Away from the popular recreational areas and the pomp of Bavaria’s capital Munich, my interest lies in the ongoing transformation of the landscape, conducted by the river itself or by society. I document the forgotten and the ordinary, human traces in the constant process of reclamation by nature. Suburban non-places without history and identity have a communicative neglect within human landscapes. The absence of people in these photographs poses a question about the fleetingness of our intervention.
My project ‘295 Kilometers’ is the result of years of ranging the woods and fields along the river, wandering through its villages and cities and climbing the mountains surrounding its source. It is the result of searching for something I had in my mind but instead finding places and things I did not even look for.

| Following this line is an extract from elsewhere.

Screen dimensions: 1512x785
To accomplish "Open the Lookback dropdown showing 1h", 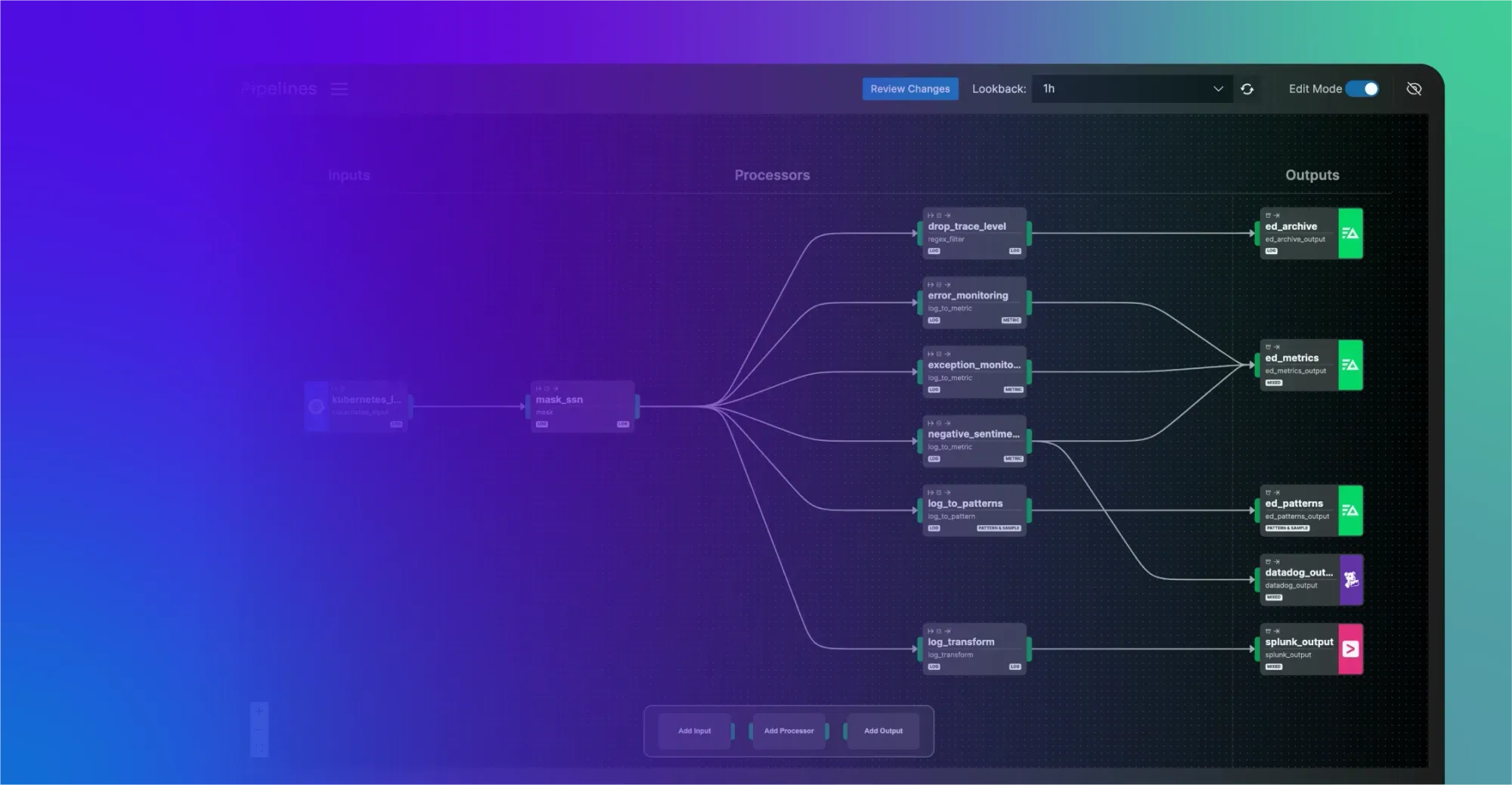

Martin Friedrich, born 1975, is a photographer and filmmaker. He studied Photography at the Academy For Photographic Design in Munich. In his work he focuses on documentary and contemporary landscape projects. Mapping human interaction within the landscape is one of his main motifs. Exploring places to find their hidden stories and the traces those stories have left, his way of research uses both a long thinking process and a real hike to find undiscovered places and peculiarities.
His book ‘295 Kilometers’ was published by Another Place Press in 2022.